Metadata-Version: 2.4
Name: finlang
Version: 0.7.3
Summary: FinLang: a deterministic, auditable DSL for financial rules
Author: FinLang Ltd
License-Expression: AGPL-3.0-only
Project-URL: Homepage, https://finlang.io
Project-URL: Repository, https://github.com/FinLang-Ltd/finlang
Classifier: Programming Language :: Python :: 3
Classifier: Programming Language :: Python :: 3.10
Classifier: Programming Language :: Python :: 3.11
Classifier: Programming Language :: Python :: 3.12
Classifier: Programming Language :: Python :: 3.13
Classifier: Programming Language :: Python :: 3.14
Classifier: Operating System :: OS Independent
Classifier: Intended Audience :: Financial and Insurance Industry
Classifier: Topic :: Office/Business :: Financial
Requires-Python: >=3.10
Description-Content-Type: text/markdown
License-File: LICENSE
Requires-Dist: pandas>=2.0
Provides-Extra: dev
Requires-Dist: pytest; extra == "dev"
Requires-Dist: build; extra == "dev"
Requires-Dist: twine; extra == "dev"
Requires-Dist: check-manifest; extra == "dev"
Requires-Dist: PyYAML; extra == "dev"
Provides-Extra: bench
Requires-Dist: matplotlib; extra == "bench"
Requires-Dist: numpy; extra == "bench"
Provides-Extra: fastio
Requires-Dist: pyarrow; extra == "fastio"
Dynamic: license-file

# FinLang — The Financial Rules Engine

**Deterministic. Auditable. Global.**  
Designed for explainable processing in regulated environments.

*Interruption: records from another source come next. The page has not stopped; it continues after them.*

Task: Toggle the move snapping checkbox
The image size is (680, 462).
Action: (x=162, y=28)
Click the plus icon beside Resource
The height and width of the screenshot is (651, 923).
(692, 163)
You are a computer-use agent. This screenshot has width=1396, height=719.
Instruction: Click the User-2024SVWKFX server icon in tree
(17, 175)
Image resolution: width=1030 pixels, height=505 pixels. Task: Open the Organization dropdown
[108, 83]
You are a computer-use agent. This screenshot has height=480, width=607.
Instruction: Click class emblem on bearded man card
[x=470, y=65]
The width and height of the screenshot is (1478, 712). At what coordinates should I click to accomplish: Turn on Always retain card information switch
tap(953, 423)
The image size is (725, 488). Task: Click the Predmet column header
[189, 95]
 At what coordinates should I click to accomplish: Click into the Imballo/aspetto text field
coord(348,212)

[![PyPI version](https://badge.fury.io/py/finlang.svg)](https://badge.fury.io/py/finlang)
[![License: AGPL v3](https://img.shields.io/badge/License-AGPL_v3-blue.svg)](https://www.gnu.org/licenses/agpl-3.0)
[![Build Status](https://img.shields.io/badge/build-passing-brightgreen)](https://github.com/FinLang-Ltd/finlang)
[![Python versions](https://img.shields.io/pypi/pyversions/finlang.svg)](https://pypi.org/project/finlang/)

---

## 🌐 Overview

**FinLang** is a domain-specific language (DSL) and high-performance CLI engine for financial transaction processing.  
It replaces opaque machine-learning categorization with **transparent, deterministic rules** — delivering explainability, auditability, and global compatibility.

> **Built for audit-friendly logic and deterministic processing.**  
> A deterministic alternative where explainability and reproducibility matter.

---

## 📝 The FinLang DSL

FinLang rules are human-readable, Git-friendly, and designed for precision.  
The engine processes rules top-to-bottom; the last matching rule sets the category, while flags accumulate.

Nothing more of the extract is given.